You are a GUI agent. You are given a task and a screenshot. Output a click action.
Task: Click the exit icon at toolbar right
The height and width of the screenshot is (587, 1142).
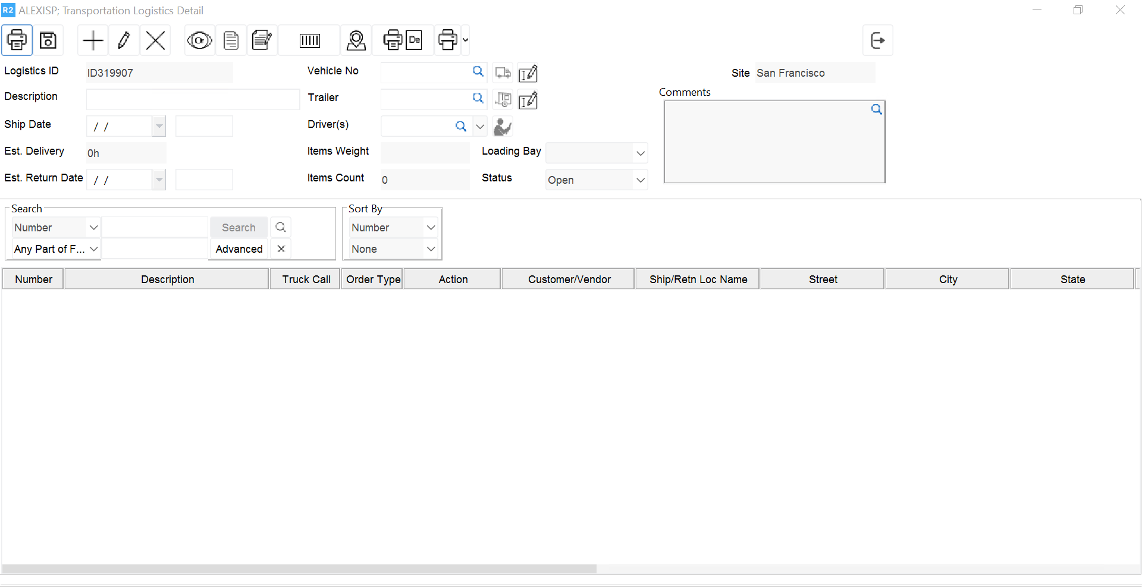tap(877, 40)
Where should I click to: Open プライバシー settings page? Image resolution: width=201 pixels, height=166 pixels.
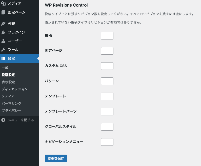[11, 111]
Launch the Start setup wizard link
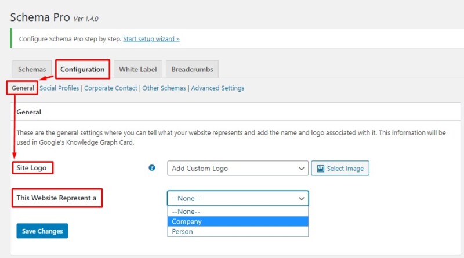The image size is (464, 258). (x=151, y=39)
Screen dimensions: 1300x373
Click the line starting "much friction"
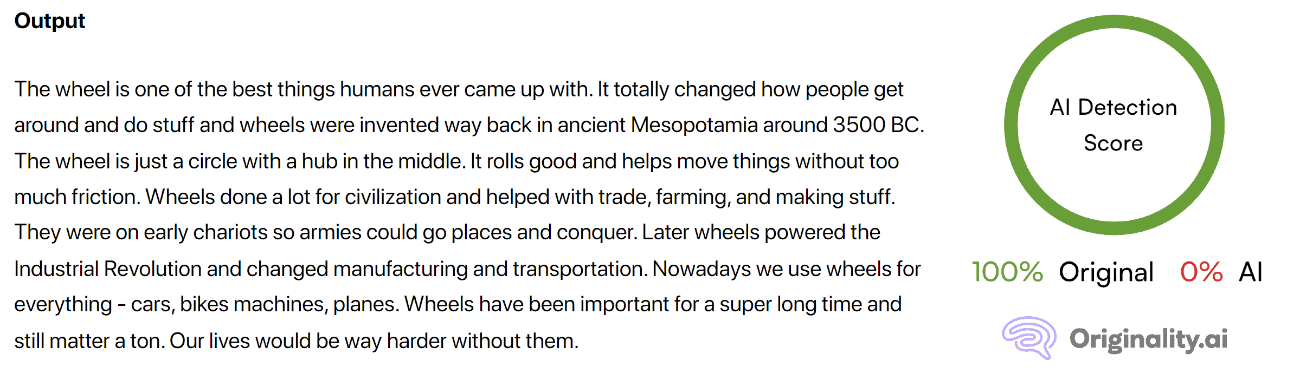point(454,197)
┄┄┄┄┄┄┄┄┄┄┄┄┄┄┄┄┄┄┄┄
• _Task to complete_:
This task calls for the listing to be restated exactly, with images omitted.

• _Written solution_:
You are a GUI agent. You are given a task and a screenshot. Output a click action.
Task: Click the exit icon at toolbar right
The height and width of the screenshot is (587, 1142).
tap(877, 40)
Where should I click to: Open プライバシー settings page? Image resolution: width=201 pixels, height=166 pixels.
[11, 111]
Launch the Start setup wizard link
The image size is (464, 258). (x=151, y=39)
Screen dimensions: 1300x373
Click the line starting "much friction"
point(454,197)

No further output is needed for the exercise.